Large Action Models (LAMs) are a class of AI systems designed not merely to generate text or analyze data, but to actively perform tasks within digital environments — clicking buttons, navigating interfaces, filling forms, and completing multi-step workflows on behalf of users. Where large language models (LLMs) produce outputs that describe or suggest actions, LAMs are built to take those actions directly, functioning as autonomous agents capable of operating software applications as a human would.
The core architecture of LAMs typically combines neural network-based perception and decision-making with symbolic reasoning about application structure and task logic — an approach sometimes called neuro-symbolic programming. By learning from human demonstrations, LAMs build internal representations of how applications work and what sequences of actions achieve particular goals. This allows them to generalize from observed behavior to novel tasks, adapting to new interfaces or workflows without requiring explicit reprogramming for each scenario.
The concept gained significant public attention in late 2023 when Rabbit Inc. introduced the Rabbit R1, a consumer device built around a proprietary LAM designed to control third-party applications — booking rides, ordering food, playing music — through natural language commands. This demonstrated a practical path toward AI that acts as a universal interface layer between users and the fragmented ecosystem of digital services, rather than requiring dedicated integrations or APIs for each application.
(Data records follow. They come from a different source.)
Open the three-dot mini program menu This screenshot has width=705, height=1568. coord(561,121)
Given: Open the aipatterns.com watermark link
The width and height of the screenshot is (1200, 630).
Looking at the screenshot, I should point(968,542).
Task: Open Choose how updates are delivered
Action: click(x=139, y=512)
LAMs matter because they represent a fundamental shift in what AI systems are expected to do. Rather than serving as sophisticated information retrieval or generation tools, they position AI as an active participant in digital workflows. This raises important questions around reliability, safety, and user trust — an autonomous agent making mistakes in a live application can have real consequences. As the field matures, LAMs are likely to converge with broader agentic AI research, influencing how future systems handle long-horizon planning, error recovery, and human oversight in complex task execution.